Building your Network in Polytechnic
In your first and second year in polytechnic, get to know your peers, seniors and lecturers. Some of them will definitely have valuable industry experiences to share with you, or may bring you leads for internships. Eventually, you will be advancing to the workforce or embark on further studies with your peers. Looking out for one another is the best way to help each other get to success!
1. Get to know your seniors
When you’ve just entered polytechnic, don’t be shy to meet your seniors through clubs and societies or during your classes. You’ll also get a chance to meet your seniors during Orientation Week. They’re your best sources of advice on coping with polytechnic life, the demands of your course and even future careers.
Once the rapport has been established, they will be glad to share if you ask for their advice on suitable internship and job placements. Having taken the same path as you and undergone the internships for your course, they can relate their learning experience to you from a student’s point of view.

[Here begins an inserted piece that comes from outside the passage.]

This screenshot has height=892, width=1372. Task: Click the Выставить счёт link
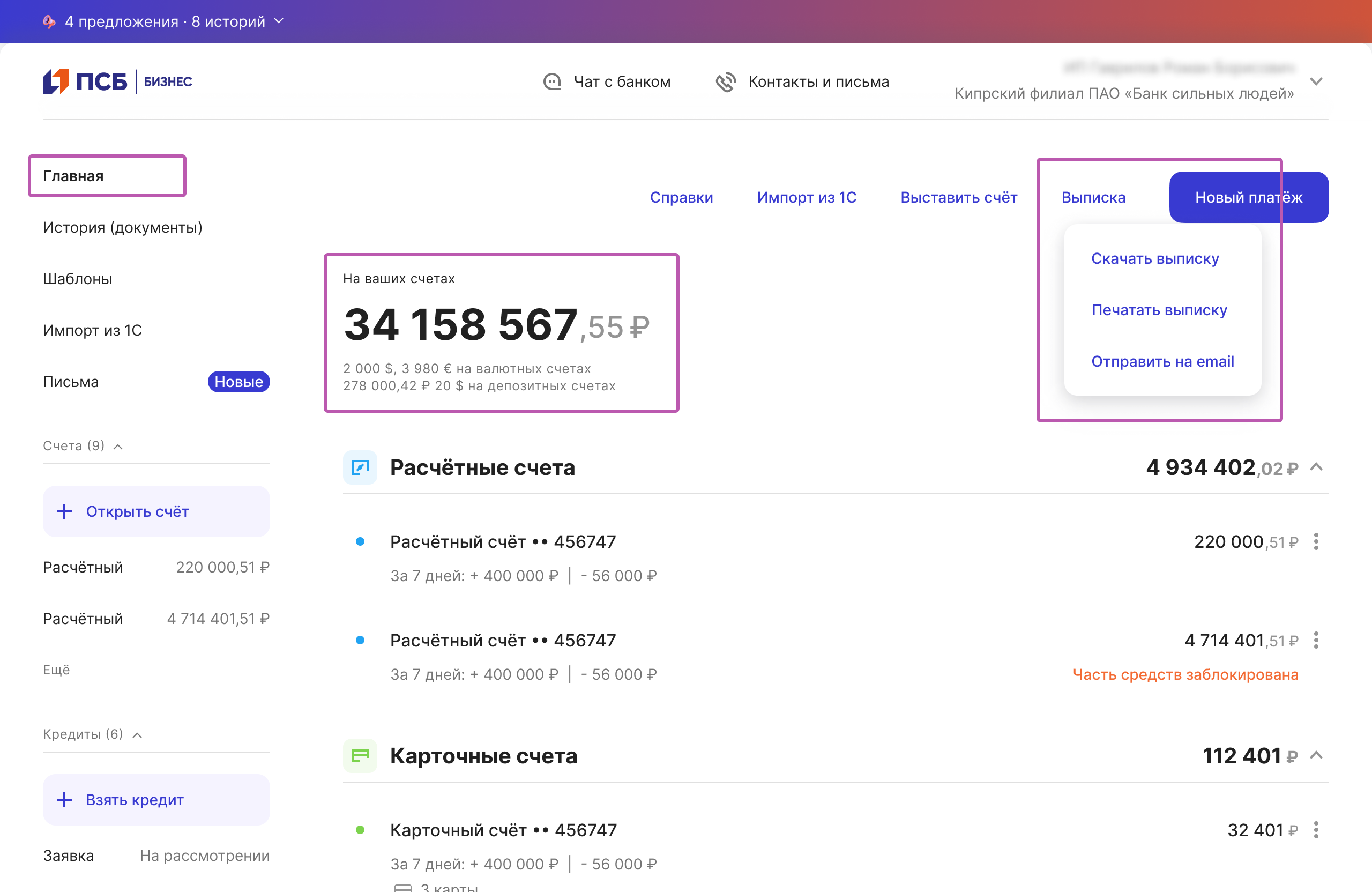(958, 197)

Getting different opinions from a few seniors helps you to make your own choices, especially if they had internships or part-time work in various industries, which you are looking at and considering.

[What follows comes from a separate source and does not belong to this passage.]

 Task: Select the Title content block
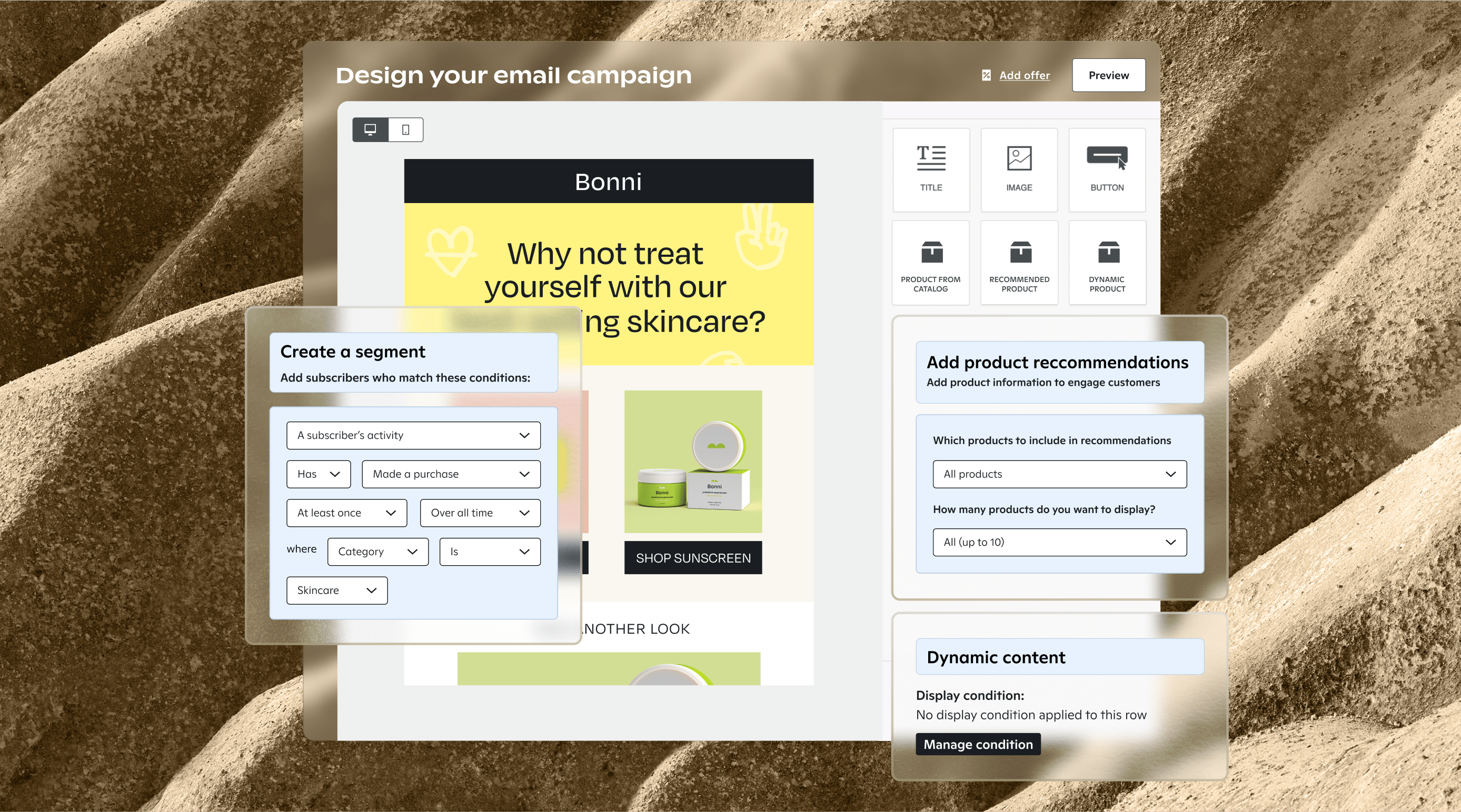tap(931, 169)
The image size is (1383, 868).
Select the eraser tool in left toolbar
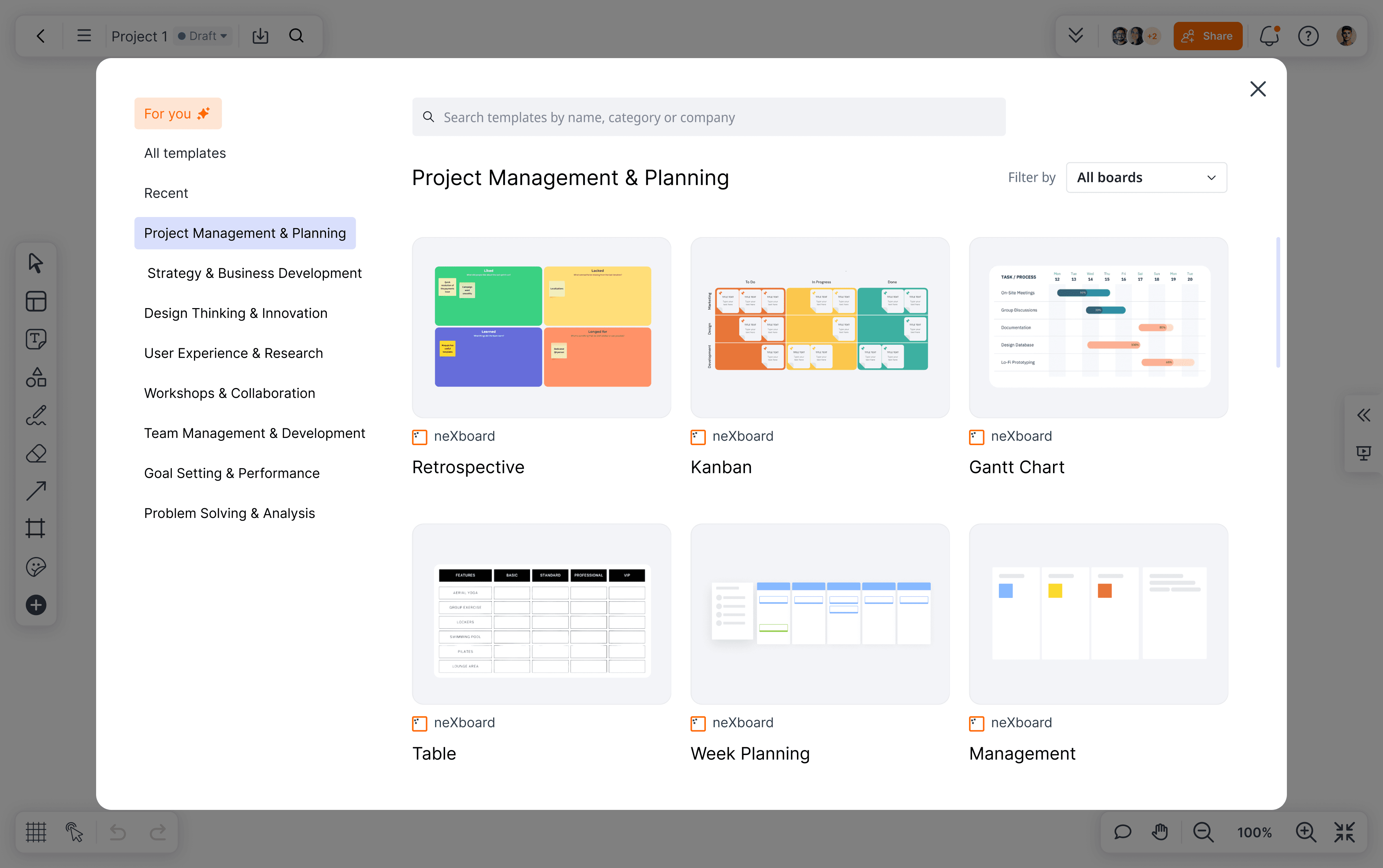coord(36,453)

2. Look out for important references
When applying for internships and jobs, you are often required to state your professional references whom potential employers might contact to get an idea of your work ethic before hiring you.
These references can be your seniors in the same industry or your lecturers. Ideally, you should state your former employers as your references. However, if you do not have any work experience, you are likely to start off by naming your lecturers from school as your references.
Give them a heads up so that they are aware that you are seeking their help to vouch for your technical and soft skills in seeking employment. Make use of professional networking platforms online such as LinkedIn where you can keep them updated on your academic and professional pursuits, at the same time, allowing your lecturers, tutors, and seniors to write testimonials online for you.
You can ask your references to provide recommendations about you based on your involvement in assignments and contributions for clubs and societies. Employers will get a better idea of your strengths and weaknesses through their recommendations.
Remember that your references are spending precious moments of their time to help you with your applications. Don‘t forget to thank them for going the extra mile, other than sharing their knowledge with you!
3. Be open to job recommendations
Maintain your network of contacts from your diploma course of study as these are useful professional links for your future.
You will end up in similar industries with your peers. Even if that is not the case, you can still exchange tips and information on jobs and career planning with them. When you are looking for professional advancement, who you know is also a crucial factor, as they can open the right doors for you.
Maintain your relationships with your friends, seniors, and lecturers even after you have graduated from polytechnic, so that you can help each other down the road to create new and better successes.